What is needed:
Can you change every "Identify the location of" in the listing below to "Find the position of" and leave everything else as it is?

-------------------------

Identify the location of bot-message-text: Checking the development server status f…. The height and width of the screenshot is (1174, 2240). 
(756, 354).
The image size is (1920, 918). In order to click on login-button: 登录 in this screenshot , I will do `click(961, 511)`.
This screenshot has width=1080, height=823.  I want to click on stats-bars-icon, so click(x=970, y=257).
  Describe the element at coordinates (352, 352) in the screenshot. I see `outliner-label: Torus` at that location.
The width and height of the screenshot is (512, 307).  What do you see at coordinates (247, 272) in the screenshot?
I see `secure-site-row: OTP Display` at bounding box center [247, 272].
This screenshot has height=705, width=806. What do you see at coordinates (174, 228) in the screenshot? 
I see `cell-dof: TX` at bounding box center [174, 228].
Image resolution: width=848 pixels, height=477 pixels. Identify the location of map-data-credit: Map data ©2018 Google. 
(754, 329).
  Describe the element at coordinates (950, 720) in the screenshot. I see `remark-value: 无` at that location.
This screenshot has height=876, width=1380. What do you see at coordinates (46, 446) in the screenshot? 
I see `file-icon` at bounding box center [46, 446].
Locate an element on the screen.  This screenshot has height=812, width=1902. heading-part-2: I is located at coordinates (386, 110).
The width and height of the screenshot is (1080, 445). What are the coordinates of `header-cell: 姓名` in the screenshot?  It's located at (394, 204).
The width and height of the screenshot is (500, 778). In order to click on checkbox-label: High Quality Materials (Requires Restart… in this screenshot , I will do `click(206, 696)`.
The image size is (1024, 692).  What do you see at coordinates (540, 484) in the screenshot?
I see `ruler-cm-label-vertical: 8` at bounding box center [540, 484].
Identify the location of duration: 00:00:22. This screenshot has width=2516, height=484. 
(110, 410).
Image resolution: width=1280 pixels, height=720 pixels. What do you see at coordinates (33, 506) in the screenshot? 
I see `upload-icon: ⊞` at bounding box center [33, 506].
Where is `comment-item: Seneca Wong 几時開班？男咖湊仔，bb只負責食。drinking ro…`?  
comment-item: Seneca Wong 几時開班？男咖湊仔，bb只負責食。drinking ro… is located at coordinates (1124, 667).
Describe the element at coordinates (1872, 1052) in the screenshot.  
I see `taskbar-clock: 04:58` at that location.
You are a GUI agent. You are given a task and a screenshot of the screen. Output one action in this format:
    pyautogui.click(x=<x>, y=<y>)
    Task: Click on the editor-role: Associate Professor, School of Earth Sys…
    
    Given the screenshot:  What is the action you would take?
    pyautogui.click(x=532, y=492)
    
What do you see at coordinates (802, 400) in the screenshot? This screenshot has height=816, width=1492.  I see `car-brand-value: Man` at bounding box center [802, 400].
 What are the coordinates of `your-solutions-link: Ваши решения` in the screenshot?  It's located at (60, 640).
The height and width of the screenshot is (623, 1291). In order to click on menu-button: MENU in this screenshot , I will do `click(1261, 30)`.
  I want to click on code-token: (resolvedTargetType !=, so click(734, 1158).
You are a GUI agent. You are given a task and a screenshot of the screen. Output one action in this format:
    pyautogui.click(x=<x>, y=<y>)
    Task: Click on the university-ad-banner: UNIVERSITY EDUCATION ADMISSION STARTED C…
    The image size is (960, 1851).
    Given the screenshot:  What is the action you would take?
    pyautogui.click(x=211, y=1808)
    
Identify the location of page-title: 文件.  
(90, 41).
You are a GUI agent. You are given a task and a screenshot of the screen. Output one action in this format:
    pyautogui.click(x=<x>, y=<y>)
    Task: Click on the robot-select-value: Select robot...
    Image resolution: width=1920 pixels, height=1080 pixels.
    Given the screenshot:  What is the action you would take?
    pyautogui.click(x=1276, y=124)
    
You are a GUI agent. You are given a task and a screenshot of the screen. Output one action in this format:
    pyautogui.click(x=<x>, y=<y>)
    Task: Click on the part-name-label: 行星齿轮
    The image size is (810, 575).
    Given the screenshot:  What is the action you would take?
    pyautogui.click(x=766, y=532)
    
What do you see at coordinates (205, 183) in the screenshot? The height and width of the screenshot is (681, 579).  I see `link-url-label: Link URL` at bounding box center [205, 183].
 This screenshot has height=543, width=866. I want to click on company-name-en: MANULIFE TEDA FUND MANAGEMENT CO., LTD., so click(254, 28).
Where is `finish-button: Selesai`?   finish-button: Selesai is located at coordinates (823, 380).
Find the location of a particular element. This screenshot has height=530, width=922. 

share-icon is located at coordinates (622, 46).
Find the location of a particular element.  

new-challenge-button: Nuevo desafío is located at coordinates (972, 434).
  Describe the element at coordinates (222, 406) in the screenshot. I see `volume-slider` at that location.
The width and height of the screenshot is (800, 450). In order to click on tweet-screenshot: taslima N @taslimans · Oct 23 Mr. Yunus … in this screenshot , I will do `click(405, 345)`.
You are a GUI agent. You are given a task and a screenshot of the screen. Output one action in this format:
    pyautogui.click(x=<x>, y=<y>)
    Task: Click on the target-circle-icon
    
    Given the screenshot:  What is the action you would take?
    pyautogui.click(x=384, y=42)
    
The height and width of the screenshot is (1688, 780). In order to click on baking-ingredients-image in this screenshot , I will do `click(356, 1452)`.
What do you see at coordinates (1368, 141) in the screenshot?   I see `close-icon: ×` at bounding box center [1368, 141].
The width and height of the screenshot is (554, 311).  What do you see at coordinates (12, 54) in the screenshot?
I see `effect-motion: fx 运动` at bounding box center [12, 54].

-------------------------

Final answer:
Find the position of bot-message-text: Checking the development server status f…. The height and width of the screenshot is (1174, 2240). 
(756, 354).
The image size is (1920, 918). In order to click on login-button: 登录 in this screenshot , I will do `click(961, 511)`.
This screenshot has width=1080, height=823.  I want to click on stats-bars-icon, so click(x=970, y=257).
  Describe the element at coordinates (352, 352) in the screenshot. I see `outliner-label: Torus` at that location.
The width and height of the screenshot is (512, 307).  What do you see at coordinates (247, 272) in the screenshot?
I see `secure-site-row: OTP Display` at bounding box center [247, 272].
This screenshot has height=705, width=806. What do you see at coordinates (174, 228) in the screenshot? 
I see `cell-dof: TX` at bounding box center [174, 228].
Image resolution: width=848 pixels, height=477 pixels. Find the position of map-data-credit: Map data ©2018 Google. 
(754, 329).
  Describe the element at coordinates (950, 720) in the screenshot. I see `remark-value: 无` at that location.
This screenshot has height=876, width=1380. What do you see at coordinates (46, 446) in the screenshot? 
I see `file-icon` at bounding box center [46, 446].
Locate an element on the screen.  This screenshot has height=812, width=1902. heading-part-2: I is located at coordinates (386, 110).
The width and height of the screenshot is (1080, 445). What are the coordinates of `header-cell: 姓名` in the screenshot?  It's located at (394, 204).
The width and height of the screenshot is (500, 778). In order to click on checkbox-label: High Quality Materials (Requires Restart… in this screenshot , I will do `click(206, 696)`.
The image size is (1024, 692).  What do you see at coordinates (540, 484) in the screenshot?
I see `ruler-cm-label-vertical: 8` at bounding box center [540, 484].
Find the position of duration: 00:00:22. This screenshot has width=2516, height=484. 
(110, 410).
Image resolution: width=1280 pixels, height=720 pixels. What do you see at coordinates (33, 506) in the screenshot? 
I see `upload-icon: ⊞` at bounding box center [33, 506].
Where is `comment-item: Seneca Wong 几時開班？男咖湊仔，bb只負責食。drinking ro…`?  
comment-item: Seneca Wong 几時開班？男咖湊仔，bb只負責食。drinking ro… is located at coordinates (1124, 667).
Describe the element at coordinates (1872, 1052) in the screenshot.  
I see `taskbar-clock: 04:58` at that location.
You are a GUI agent. You are given a task and a screenshot of the screen. Output one action in this format:
    pyautogui.click(x=<x>, y=<y>)
    Task: Click on the editor-role: Associate Professor, School of Earth Sys…
    
    Given the screenshot:  What is the action you would take?
    pyautogui.click(x=532, y=492)
    
What do you see at coordinates (802, 400) in the screenshot? This screenshot has height=816, width=1492.  I see `car-brand-value: Man` at bounding box center [802, 400].
 What are the coordinates of `your-solutions-link: Ваши решения` in the screenshot?  It's located at (60, 640).
The height and width of the screenshot is (623, 1291). In order to click on menu-button: MENU in this screenshot , I will do `click(1261, 30)`.
  I want to click on code-token: (resolvedTargetType !=, so click(734, 1158).
You are a GUI agent. You are given a task and a screenshot of the screen. Output one action in this format:
    pyautogui.click(x=<x>, y=<y>)
    Task: Click on the university-ad-banner: UNIVERSITY EDUCATION ADMISSION STARTED C…
    The image size is (960, 1851).
    Given the screenshot:  What is the action you would take?
    pyautogui.click(x=211, y=1808)
    
Find the position of page-title: 文件.  
(90, 41).
You are a GUI agent. You are given a task and a screenshot of the screen. Output one action in this format:
    pyautogui.click(x=<x>, y=<y>)
    Task: Click on the robot-select-value: Select robot...
    Image resolution: width=1920 pixels, height=1080 pixels.
    Given the screenshot:  What is the action you would take?
    pyautogui.click(x=1276, y=124)
    
You are a GUI agent. You are given a task and a screenshot of the screen. Output one action in this format:
    pyautogui.click(x=<x>, y=<y>)
    Task: Click on the part-name-label: 行星齿轮
    The image size is (810, 575).
    Given the screenshot:  What is the action you would take?
    pyautogui.click(x=766, y=532)
    
What do you see at coordinates (205, 183) in the screenshot? The height and width of the screenshot is (681, 579).  I see `link-url-label: Link URL` at bounding box center [205, 183].
 This screenshot has height=543, width=866. I want to click on company-name-en: MANULIFE TEDA FUND MANAGEMENT CO., LTD., so click(254, 28).
Where is `finish-button: Selesai`?   finish-button: Selesai is located at coordinates (823, 380).
Find the location of a particular element. This screenshot has height=530, width=922. 

share-icon is located at coordinates (622, 46).
Find the location of a particular element.  

new-challenge-button: Nuevo desafío is located at coordinates (972, 434).
  Describe the element at coordinates (222, 406) in the screenshot. I see `volume-slider` at that location.
The width and height of the screenshot is (800, 450). In order to click on tweet-screenshot: taslima N @taslimans · Oct 23 Mr. Yunus … in this screenshot , I will do `click(405, 345)`.
You are a GUI agent. You are given a task and a screenshot of the screen. Output one action in this format:
    pyautogui.click(x=<x>, y=<y>)
    Task: Click on the target-circle-icon
    
    Given the screenshot:  What is the action you would take?
    pyautogui.click(x=384, y=42)
    
The height and width of the screenshot is (1688, 780). In order to click on baking-ingredients-image in this screenshot , I will do `click(356, 1452)`.
What do you see at coordinates (1368, 141) in the screenshot?   I see `close-icon: ×` at bounding box center [1368, 141].
The width and height of the screenshot is (554, 311).  What do you see at coordinates (12, 54) in the screenshot?
I see `effect-motion: fx 运动` at bounding box center [12, 54].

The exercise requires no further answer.